• EXERCISE DESCRIPTION:
Copy each line of the records that contains the word "right".

• RECORDS FOR THIS EXERCISE:
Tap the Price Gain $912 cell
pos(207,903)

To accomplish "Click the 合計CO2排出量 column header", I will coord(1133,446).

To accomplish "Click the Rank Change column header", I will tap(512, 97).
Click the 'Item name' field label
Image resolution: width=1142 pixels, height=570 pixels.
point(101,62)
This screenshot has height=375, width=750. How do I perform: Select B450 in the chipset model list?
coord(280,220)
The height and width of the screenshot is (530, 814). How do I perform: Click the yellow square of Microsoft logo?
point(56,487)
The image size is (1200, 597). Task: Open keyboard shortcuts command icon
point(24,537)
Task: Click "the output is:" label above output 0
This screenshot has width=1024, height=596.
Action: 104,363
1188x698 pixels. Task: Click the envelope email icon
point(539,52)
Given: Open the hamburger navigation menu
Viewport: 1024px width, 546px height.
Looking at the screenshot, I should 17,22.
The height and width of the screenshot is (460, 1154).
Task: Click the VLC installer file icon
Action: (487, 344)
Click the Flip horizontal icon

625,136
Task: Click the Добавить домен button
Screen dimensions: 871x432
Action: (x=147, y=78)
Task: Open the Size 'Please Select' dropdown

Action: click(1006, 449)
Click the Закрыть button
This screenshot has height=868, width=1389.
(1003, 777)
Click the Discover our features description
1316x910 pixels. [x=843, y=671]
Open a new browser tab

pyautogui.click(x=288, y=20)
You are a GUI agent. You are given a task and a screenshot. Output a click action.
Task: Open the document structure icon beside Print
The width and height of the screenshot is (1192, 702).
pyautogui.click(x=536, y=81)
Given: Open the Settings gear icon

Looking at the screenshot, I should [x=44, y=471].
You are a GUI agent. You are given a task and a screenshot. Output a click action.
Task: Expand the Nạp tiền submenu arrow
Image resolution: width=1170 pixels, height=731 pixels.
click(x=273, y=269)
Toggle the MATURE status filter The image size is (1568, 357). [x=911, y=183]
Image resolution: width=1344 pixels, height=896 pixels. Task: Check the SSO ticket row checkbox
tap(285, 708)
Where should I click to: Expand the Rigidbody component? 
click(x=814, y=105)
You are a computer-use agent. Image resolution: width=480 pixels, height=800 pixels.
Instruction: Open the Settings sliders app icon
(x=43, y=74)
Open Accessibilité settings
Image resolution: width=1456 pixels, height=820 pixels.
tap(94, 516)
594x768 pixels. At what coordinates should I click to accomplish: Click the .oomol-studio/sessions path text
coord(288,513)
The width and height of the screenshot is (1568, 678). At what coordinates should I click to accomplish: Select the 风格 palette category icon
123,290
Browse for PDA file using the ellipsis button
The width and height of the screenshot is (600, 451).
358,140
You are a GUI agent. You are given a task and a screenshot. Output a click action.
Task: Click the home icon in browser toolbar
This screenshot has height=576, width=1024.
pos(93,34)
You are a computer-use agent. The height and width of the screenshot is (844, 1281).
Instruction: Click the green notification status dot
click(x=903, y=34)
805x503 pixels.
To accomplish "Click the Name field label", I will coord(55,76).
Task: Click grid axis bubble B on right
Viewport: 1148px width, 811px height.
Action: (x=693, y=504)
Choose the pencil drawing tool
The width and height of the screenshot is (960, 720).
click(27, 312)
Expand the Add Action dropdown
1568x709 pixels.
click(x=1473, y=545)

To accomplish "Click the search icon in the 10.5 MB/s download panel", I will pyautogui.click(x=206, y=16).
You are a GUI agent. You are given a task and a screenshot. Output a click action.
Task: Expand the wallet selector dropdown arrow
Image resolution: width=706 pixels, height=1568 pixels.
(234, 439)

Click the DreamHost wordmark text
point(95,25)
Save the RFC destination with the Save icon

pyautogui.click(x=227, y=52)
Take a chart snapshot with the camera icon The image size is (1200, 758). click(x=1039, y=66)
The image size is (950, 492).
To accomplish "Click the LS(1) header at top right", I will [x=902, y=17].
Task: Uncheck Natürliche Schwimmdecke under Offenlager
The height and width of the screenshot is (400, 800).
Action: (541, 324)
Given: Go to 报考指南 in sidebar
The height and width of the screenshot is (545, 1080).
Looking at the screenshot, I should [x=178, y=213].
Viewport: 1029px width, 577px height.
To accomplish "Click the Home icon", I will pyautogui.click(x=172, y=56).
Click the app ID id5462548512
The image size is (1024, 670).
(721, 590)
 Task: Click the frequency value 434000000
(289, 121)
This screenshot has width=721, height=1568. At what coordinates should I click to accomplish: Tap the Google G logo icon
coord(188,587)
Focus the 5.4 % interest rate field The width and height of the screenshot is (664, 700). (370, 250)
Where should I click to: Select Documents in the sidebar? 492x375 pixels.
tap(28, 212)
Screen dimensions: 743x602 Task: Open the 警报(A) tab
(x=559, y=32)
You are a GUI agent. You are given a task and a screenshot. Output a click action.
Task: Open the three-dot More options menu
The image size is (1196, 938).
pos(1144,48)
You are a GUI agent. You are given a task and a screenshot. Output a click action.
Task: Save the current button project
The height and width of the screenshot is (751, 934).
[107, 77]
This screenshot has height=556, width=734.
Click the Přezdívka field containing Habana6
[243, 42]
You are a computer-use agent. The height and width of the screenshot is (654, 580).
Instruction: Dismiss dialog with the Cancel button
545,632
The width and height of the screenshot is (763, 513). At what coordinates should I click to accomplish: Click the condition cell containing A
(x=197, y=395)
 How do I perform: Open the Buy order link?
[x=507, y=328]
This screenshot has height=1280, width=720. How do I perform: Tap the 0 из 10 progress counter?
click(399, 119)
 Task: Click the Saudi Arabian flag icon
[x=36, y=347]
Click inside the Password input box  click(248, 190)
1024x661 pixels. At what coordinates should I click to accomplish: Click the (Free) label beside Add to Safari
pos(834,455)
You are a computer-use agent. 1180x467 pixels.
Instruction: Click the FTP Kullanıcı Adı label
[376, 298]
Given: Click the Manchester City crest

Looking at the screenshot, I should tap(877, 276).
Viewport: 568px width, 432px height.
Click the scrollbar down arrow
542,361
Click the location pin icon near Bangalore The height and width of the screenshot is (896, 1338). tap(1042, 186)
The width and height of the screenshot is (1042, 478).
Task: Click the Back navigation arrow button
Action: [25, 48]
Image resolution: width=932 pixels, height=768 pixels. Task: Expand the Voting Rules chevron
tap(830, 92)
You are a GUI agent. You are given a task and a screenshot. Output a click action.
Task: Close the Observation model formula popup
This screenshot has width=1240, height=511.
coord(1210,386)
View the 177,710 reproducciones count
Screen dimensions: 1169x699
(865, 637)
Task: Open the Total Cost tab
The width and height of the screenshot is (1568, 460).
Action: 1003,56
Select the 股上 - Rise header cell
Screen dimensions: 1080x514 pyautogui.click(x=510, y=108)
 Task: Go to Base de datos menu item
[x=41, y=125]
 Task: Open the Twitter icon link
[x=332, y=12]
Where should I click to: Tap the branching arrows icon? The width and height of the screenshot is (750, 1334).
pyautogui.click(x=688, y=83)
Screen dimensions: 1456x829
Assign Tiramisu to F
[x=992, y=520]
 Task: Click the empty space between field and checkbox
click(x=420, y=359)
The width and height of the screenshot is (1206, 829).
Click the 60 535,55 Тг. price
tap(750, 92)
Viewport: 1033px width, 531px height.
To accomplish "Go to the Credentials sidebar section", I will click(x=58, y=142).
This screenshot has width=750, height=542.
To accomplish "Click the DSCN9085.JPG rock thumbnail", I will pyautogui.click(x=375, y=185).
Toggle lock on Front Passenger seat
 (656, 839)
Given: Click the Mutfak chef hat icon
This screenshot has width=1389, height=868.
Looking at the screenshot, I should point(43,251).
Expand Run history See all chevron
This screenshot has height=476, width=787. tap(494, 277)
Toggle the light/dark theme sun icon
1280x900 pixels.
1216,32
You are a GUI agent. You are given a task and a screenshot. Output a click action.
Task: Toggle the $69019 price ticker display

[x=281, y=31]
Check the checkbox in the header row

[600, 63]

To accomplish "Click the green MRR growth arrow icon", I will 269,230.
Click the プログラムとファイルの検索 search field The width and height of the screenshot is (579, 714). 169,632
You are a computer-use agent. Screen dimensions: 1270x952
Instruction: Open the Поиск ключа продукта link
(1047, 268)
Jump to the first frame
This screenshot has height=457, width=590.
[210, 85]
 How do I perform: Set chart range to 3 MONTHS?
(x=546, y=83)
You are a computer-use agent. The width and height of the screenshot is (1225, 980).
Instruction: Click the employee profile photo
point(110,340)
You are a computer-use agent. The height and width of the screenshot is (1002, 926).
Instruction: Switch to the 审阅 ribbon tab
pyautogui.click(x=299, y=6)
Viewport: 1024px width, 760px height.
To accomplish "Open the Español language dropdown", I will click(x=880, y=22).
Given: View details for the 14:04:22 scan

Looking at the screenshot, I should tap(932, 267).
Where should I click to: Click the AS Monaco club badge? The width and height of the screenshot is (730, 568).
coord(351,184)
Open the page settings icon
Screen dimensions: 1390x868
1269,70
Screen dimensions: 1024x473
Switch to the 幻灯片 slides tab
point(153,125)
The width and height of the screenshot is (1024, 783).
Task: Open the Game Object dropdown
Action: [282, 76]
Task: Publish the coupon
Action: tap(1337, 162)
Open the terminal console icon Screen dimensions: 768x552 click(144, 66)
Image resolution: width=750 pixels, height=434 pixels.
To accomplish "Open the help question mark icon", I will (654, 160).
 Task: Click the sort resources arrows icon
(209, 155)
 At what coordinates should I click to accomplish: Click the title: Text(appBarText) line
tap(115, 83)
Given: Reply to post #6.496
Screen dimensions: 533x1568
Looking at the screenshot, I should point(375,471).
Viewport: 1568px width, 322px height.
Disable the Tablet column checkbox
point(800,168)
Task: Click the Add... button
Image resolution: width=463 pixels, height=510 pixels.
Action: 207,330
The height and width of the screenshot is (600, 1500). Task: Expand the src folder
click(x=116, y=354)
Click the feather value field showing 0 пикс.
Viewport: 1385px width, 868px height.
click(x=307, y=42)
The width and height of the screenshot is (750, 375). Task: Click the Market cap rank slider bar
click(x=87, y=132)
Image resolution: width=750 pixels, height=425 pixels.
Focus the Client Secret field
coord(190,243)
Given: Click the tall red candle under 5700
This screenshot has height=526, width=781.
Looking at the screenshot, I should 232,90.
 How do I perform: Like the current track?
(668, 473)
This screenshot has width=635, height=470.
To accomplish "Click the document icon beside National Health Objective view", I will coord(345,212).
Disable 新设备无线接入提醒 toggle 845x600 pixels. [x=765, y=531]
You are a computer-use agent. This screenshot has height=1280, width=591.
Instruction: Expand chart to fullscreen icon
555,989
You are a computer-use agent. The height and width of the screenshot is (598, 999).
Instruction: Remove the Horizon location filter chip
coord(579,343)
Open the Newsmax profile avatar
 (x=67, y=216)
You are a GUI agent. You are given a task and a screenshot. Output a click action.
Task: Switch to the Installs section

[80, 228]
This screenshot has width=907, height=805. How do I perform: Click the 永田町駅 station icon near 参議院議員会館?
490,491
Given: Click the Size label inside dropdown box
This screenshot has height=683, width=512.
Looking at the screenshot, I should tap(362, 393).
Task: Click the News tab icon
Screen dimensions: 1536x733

• RESPONSE FOR THIS EXERCISE:
Task: Click grid axis bubble B on right
To accomplish "Click the LS(1) header at top right", I will [x=902, y=17].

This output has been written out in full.